ACTIVITY:
Reproduce the records that follow exactly; any picture among them stays out.

•••••

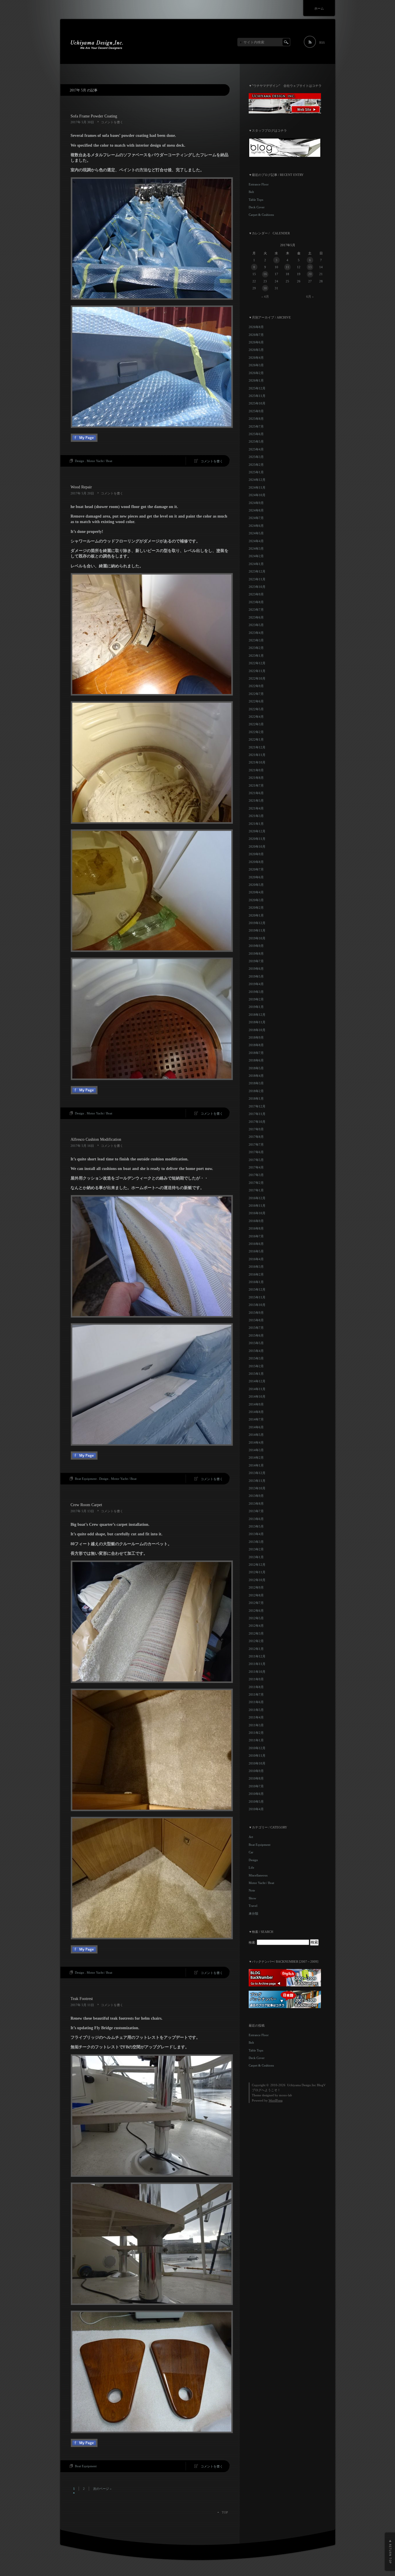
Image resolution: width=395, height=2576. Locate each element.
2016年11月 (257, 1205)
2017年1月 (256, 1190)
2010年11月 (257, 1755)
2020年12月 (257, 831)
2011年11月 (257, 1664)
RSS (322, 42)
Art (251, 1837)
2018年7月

•••••

ANSWER SECTION:
Image resolution: width=395, height=2576. Locate each element.
2016年11月 (257, 1205)
2017年1月 (256, 1190)
2010年11月 (257, 1755)
2020年12月 (257, 831)
2011年11月 (257, 1664)
RSS (322, 42)
Art (251, 1837)
2018年7月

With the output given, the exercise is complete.